*Short task*: Reproduce verbatim the part of the items that opens with the very first line and closes with the line containing "(x=163, y=88)", including that line.

───

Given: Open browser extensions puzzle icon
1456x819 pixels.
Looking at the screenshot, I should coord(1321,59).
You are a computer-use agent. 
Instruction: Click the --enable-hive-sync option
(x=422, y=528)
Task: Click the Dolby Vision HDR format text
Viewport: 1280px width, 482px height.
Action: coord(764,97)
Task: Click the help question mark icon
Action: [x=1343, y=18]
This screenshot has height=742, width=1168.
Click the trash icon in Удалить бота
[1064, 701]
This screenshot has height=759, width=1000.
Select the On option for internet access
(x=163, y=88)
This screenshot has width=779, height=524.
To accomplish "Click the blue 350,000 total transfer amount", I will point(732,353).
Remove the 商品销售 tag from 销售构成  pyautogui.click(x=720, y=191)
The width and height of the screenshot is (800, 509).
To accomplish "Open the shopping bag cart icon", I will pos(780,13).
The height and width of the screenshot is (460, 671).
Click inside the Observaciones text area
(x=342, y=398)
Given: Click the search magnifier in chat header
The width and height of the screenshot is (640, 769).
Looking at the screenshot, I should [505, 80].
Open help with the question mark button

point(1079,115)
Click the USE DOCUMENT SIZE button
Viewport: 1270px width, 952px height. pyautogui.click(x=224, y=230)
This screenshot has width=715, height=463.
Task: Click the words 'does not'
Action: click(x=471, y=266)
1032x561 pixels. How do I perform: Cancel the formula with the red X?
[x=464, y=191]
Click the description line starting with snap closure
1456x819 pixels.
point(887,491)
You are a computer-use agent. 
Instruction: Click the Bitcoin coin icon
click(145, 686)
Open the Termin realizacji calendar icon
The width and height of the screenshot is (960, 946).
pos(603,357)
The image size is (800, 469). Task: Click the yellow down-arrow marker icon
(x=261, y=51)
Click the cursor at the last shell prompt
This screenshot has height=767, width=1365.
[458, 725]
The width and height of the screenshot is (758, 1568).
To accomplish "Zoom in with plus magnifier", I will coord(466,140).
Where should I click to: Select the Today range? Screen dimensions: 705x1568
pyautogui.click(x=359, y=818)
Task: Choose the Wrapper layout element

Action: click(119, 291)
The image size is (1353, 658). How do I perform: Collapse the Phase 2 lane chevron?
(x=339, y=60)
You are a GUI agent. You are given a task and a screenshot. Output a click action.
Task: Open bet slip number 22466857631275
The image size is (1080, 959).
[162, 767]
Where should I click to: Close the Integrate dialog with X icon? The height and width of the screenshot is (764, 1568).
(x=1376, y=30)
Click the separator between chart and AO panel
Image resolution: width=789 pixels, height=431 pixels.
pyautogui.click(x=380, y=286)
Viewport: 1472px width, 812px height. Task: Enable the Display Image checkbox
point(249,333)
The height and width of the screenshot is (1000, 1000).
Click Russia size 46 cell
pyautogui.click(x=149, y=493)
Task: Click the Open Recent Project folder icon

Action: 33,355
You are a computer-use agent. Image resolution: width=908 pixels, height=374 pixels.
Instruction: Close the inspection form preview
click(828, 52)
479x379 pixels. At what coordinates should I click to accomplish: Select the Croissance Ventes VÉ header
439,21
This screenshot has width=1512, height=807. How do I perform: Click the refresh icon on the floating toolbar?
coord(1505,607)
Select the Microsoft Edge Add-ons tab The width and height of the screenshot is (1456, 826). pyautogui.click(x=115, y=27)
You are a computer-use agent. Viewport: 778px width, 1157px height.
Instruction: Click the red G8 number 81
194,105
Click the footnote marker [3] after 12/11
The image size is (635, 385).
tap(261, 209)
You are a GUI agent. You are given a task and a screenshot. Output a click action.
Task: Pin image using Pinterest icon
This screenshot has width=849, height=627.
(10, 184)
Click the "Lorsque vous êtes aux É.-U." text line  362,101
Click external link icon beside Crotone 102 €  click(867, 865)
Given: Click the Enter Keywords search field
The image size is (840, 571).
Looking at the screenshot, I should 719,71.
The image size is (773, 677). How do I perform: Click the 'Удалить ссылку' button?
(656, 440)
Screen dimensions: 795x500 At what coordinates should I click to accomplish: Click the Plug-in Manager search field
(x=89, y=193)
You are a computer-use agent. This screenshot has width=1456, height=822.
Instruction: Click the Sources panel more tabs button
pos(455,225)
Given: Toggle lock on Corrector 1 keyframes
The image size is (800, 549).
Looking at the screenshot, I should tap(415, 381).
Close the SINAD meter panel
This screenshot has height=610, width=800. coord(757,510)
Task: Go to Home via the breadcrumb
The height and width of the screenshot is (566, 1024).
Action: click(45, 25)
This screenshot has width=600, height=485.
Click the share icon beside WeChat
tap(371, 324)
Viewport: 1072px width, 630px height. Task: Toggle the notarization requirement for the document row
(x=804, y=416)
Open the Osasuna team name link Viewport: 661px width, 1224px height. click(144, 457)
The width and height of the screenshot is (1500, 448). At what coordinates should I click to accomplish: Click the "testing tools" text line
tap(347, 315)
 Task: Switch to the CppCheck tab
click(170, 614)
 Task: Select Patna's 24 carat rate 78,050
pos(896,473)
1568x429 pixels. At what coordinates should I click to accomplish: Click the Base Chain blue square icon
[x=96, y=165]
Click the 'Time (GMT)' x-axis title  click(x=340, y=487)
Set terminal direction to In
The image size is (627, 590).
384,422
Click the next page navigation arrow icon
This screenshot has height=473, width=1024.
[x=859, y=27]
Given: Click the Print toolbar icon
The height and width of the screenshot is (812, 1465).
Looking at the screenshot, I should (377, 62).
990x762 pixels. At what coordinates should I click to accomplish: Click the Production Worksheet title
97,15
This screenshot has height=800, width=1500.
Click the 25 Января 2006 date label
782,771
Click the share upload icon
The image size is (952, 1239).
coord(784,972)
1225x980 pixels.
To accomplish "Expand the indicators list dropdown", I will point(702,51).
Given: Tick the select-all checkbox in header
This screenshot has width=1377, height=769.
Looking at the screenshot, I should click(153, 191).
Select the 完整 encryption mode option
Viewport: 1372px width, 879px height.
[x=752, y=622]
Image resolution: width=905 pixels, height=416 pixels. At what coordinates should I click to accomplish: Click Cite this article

───

*Solution to this exercise*:
Given: Open browser extensions puzzle icon
1456x819 pixels.
Looking at the screenshot, I should coord(1321,59).
You are a computer-use agent. 
Instruction: Click the --enable-hive-sync option
(x=422, y=528)
Task: Click the Dolby Vision HDR format text
Viewport: 1280px width, 482px height.
Action: coord(764,97)
Task: Click the help question mark icon
Action: [x=1343, y=18]
This screenshot has height=742, width=1168.
Click the trash icon in Удалить бота
[1064, 701]
This screenshot has height=759, width=1000.
Select the On option for internet access
(x=163, y=88)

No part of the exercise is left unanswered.